The great works of literature examine the phenomenon of failure from every conceivable angle: failure as farce, failure as tragedy, failure as comedy. Failure is an all-embracing fact of life both imagined and real. Yet books on failures are notably absent from business libraries. The reason is simple. Business people do not buy books on corporate crises or disasters. They do not seek out lessons in getting it wrong. They do not want a brush with failure in case it sullies their good fortune.
This does not bode well for sales of Robert Sobel's latest book: When Giants Stumble: Classic Business Blunders and How to Avoid Them. This is a pity, because Professor Sobel, a professor of business history at Hofstra University and the author of more than 40 books, has assembled a tour de force of managerial ineptitude. In doing so, he has sensibly ignored some of the most chronicled corporate follies such as New Coke, the Edsel and the decline of the International Business Machines Corporation. Instead, he focuses on more unheralded stories of corporate calamity while also including more well-known names such as Pan American World Airways and Montgomery Ward. The only obvious deficiency is that all the examples are American (though, amid an economic boom, this may be a timely warning).
The lesson of the book is summed up in a single sentence. "If there is any single moral to the tales it is that for all but one of these entities failure was preceded by great success," writes Professor Sobel. Corporate hubris is the begetter of corporate hell. Herein lies the great paradox of business life: Ever-larger successes bring ever-increasing chances of dramatic failure. In business, a single decision can plunge a company down the precipice.
The mighty inevitably fall. They fall because they are human. Human folly and ineptitude do not mysteriously halt at the boardroom door. Typical is the tale of the RCA Corporation, bluntly entitled "The Blunder of Nepotism." In 1965 RCA's chief, Robert Sarnoff, took over a company that was performing well in broadcasting, manufacturing and recording. It was also moving into the fledgling computer market. The future looked promising. Then Mr. Sarnoff, son of the legendary General David Sarnoff, took the fashionable route for the 1960's and tried to turn RCA from its main business as owner of the National Broadcasting Company into the International Telephone and Telegraph Company through a series of gloriously ill-advised acquisitions.
In 1967, RCA bought Arnold Palmer Enterprises. "Perhaps someone at the network thought it would be a good idea to have Palmer on board in some capacity," recalled an executive. "Or it might have been they wanted to play golf with him. Also, Arnold Palmer was a hell of a better symbol than Nipper the dog for the 1960's." As it transpired, RCA would have been better sticking with Nipper the dog. RCA also bought Hertz, a frozen-foods packaging company, a real-estate company and then a carpet maker. "He would take great intuitive leaps from an unwarranted assumption to a foregone conclusion," lamented one of Mr. Sarnoff's colleagues.

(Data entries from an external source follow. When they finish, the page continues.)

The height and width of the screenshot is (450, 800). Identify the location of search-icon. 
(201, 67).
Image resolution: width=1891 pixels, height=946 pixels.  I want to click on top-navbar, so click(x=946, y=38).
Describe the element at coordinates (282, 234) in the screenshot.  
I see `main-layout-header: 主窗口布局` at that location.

Offering more intriguing lessons is the story of the Jos. Schlitz Brewing Company. In the 1960's and early 1970's, Schlitz was (according to the management textbooks) doing many things right, if you overlook its predictably disastrous adventures into Chilean fishmeal production. It had carefully honed its production methods so that while its chief competitor, Anheuser-Busch, spent huge amounts on new plants during the 1960's, Schlitz still managed to produce beer more economically. It cut costs and refined processes. In 1974, the brewer came up with another brilliant cost-cutting strategy — a process that made brewing significantly quicker and cheaper. Then it tinkered with the ingredients again to save yet more money. The cocktail of chemicals reacted and made the beer milky. Consumer confidence never recovered and Schlitz disappeared into oblivion.

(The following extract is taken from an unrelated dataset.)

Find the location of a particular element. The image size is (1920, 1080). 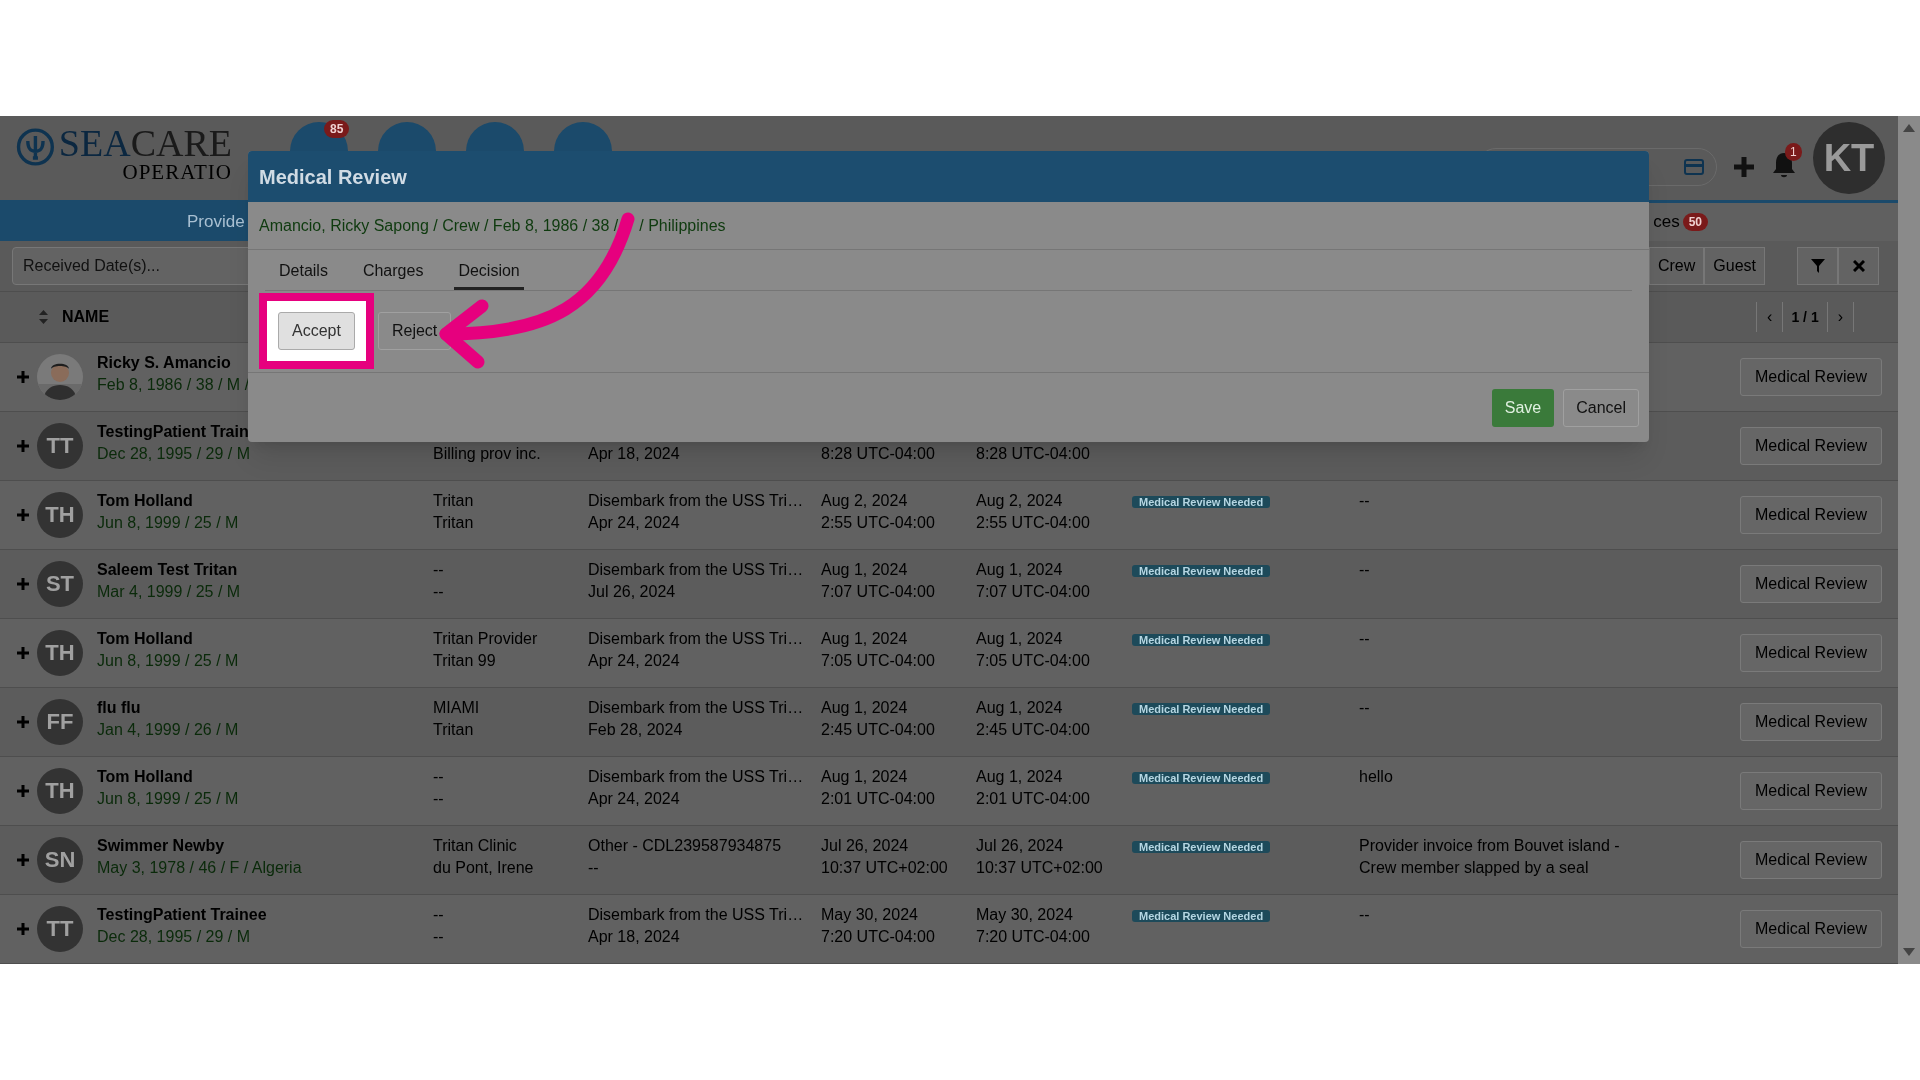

As the Schlitz story demonstrates, when it comes, failure happens quickly. Businesses vanish in front of their creators' eyes. In April 1981, Adam Osborne showed off the Osborne 1 computer for the first time. Sales flooded in and, by September 1981, his company was recording monthly sales of more than $1 million. The Osborne 1 and Adam Osborne seemed to be at the forefront of the technological revolution. The confident and cheerfully opinionated Mr. Osborne appeared to be a man of his times. "From brags to riches," read one magazine headline. It was a brief glimpse of what might have been. During 1982, Osborne Computer reported losses of $8 million. It was soon bankrupt, an historical footnote.
Failure is always human. Professor Sobel accurately captures the human sadness of some of the stories. In When Giants Stumble there is none of the desperate searching for meaning that bedevils so many business books. There is no smart thesis or hidden agenda. There is just the discomforting reality of executives making the wrong decisions.